[Target position records]
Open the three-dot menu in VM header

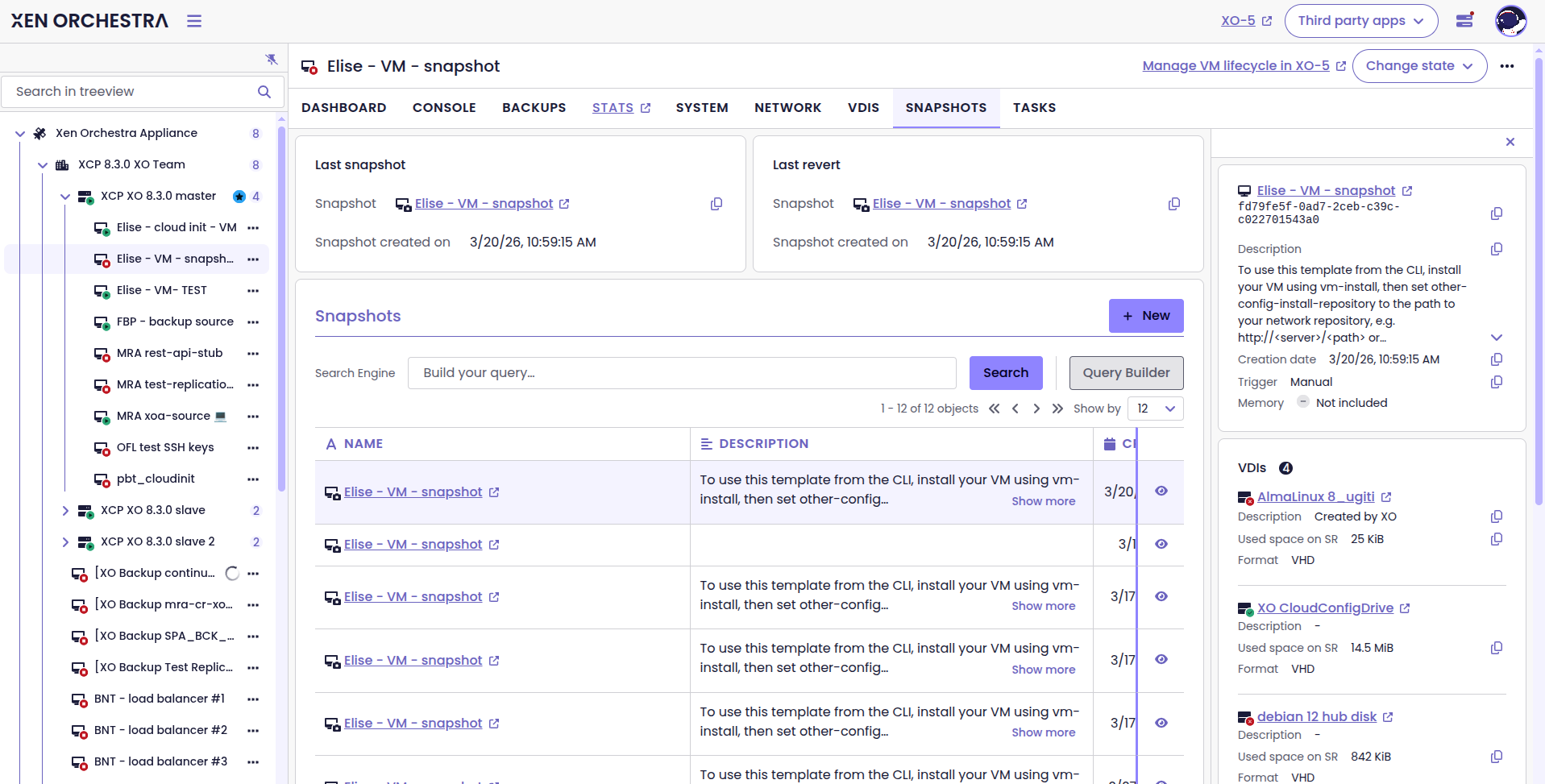(x=1507, y=66)
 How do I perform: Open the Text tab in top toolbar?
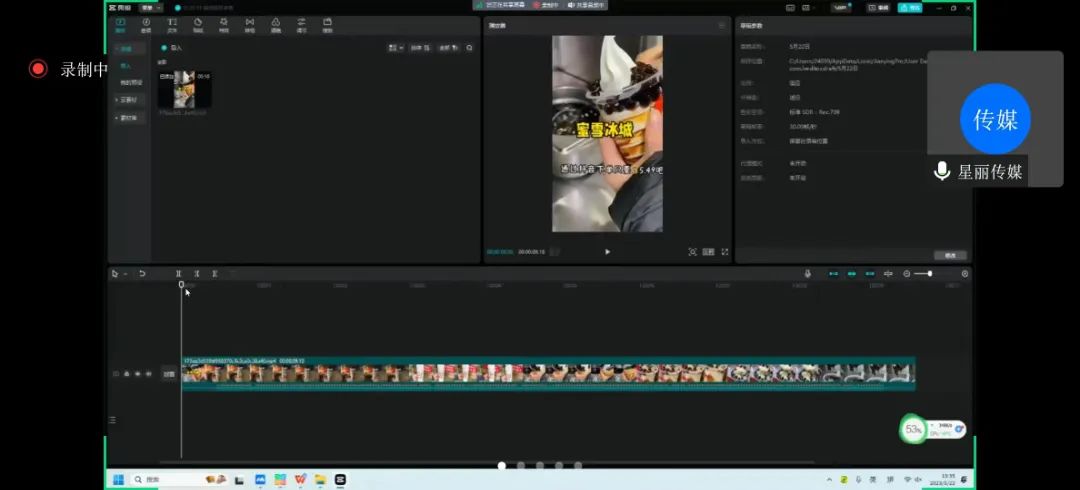[x=172, y=24]
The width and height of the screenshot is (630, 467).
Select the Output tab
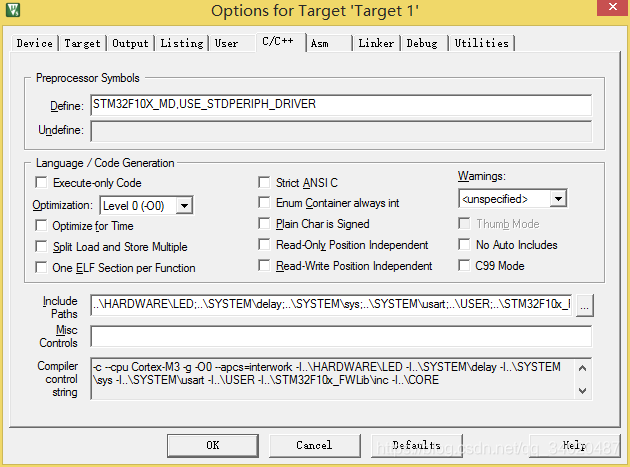point(130,43)
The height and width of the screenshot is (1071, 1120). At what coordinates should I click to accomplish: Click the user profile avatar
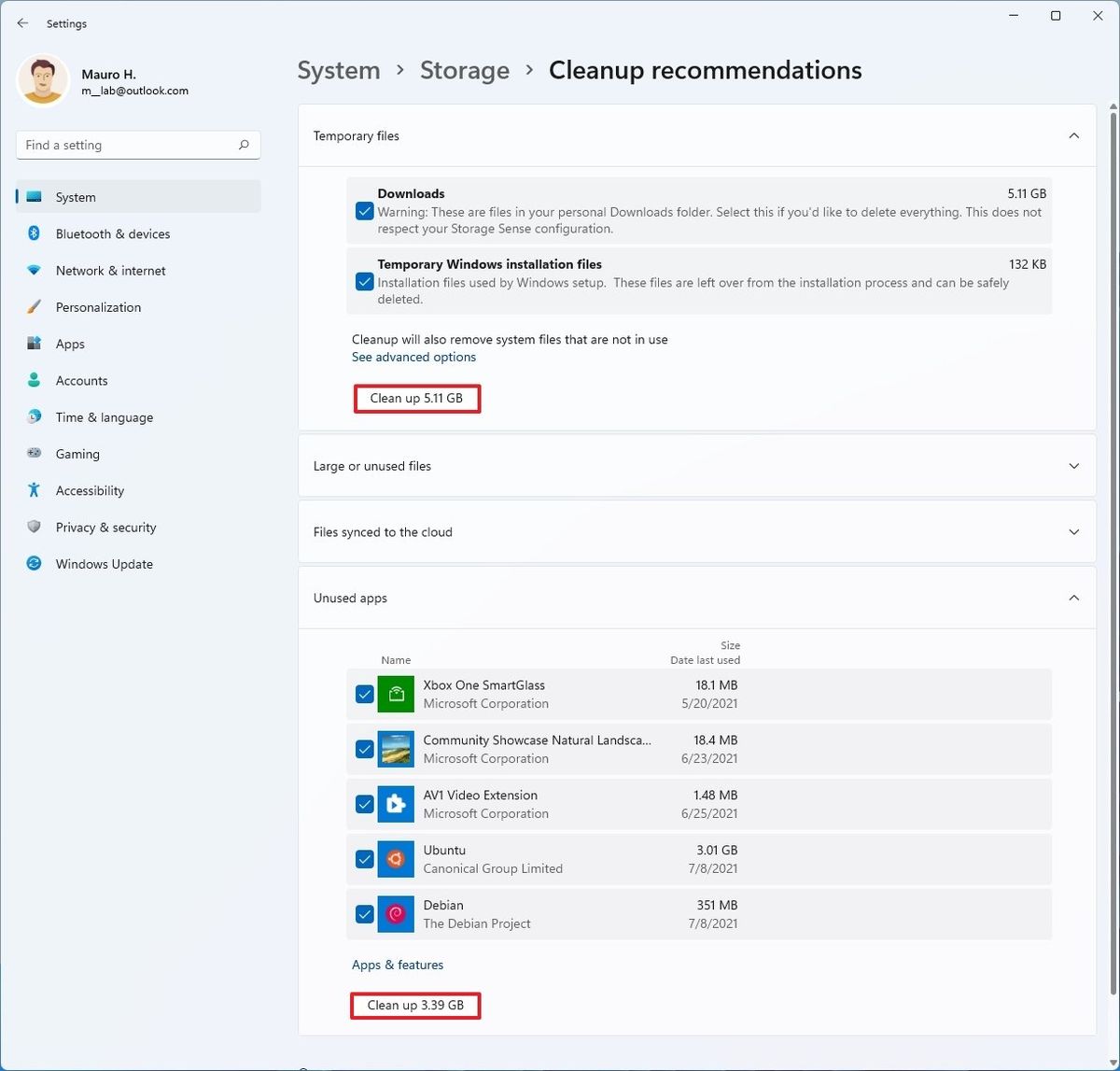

» **DIRECTIVE**:
Shift every coordinate in the answers by adding 135 to each number, and write out all lines of the records again, requests included. Leave the pictures out.

» **RESPONSE**:
Open the three-dot menu in VM header

(x=1642, y=201)
 How do I perform: Open the Text tab in top toolbar?
[x=307, y=159]
The width and height of the screenshot is (630, 467).
Select the Output tab
point(265,178)
The height and width of the screenshot is (1071, 1120). At what coordinates should I click to accomplish: Click the user profile avatar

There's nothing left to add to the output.